■ SUPPLIED DATA ■
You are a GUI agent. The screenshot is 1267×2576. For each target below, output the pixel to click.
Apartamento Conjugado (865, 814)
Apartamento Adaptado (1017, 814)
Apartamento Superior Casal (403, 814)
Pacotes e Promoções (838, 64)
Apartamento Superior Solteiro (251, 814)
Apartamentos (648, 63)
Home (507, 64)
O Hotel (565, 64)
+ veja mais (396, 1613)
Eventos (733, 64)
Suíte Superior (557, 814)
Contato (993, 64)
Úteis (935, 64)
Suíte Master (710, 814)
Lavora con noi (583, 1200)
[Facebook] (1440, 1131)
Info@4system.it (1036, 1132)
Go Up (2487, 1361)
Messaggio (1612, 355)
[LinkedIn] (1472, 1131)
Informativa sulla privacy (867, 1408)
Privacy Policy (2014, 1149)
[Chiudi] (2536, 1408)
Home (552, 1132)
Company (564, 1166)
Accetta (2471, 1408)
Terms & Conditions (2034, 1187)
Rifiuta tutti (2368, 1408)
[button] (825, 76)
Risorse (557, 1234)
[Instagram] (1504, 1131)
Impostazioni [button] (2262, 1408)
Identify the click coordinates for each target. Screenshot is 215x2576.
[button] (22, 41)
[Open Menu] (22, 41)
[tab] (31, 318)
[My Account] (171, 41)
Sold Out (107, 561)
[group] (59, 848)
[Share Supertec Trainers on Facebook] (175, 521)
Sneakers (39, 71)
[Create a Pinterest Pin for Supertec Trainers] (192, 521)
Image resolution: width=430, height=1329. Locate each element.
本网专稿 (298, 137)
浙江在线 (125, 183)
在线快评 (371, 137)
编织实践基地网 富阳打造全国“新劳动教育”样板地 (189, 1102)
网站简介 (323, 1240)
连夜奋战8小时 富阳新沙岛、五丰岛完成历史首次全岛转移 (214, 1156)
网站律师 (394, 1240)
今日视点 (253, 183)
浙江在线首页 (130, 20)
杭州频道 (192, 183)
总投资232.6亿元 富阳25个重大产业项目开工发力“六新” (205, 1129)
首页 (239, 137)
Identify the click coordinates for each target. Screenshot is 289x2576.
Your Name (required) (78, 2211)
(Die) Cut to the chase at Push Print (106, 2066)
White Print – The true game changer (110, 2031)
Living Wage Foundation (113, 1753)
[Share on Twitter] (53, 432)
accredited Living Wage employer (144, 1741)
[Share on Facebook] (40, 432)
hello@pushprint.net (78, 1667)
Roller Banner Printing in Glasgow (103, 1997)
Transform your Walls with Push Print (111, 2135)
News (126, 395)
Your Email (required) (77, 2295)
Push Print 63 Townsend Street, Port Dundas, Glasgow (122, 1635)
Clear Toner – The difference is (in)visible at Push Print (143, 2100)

■ PROMPT ■
Retype the listing from its first line onward, stopping after the line that contains "Apartamentos (648, 63)" has been retyped in full.

■ ANSWER AREA ■
You are a GUI agent. The screenshot is 1267×2576. For each target below, output the pixel to click.
Apartamento Conjugado (865, 814)
Apartamento Adaptado (1017, 814)
Apartamento Superior Casal (403, 814)
Pacotes e Promoções (838, 64)
Apartamento Superior Solteiro (251, 814)
Apartamentos (648, 63)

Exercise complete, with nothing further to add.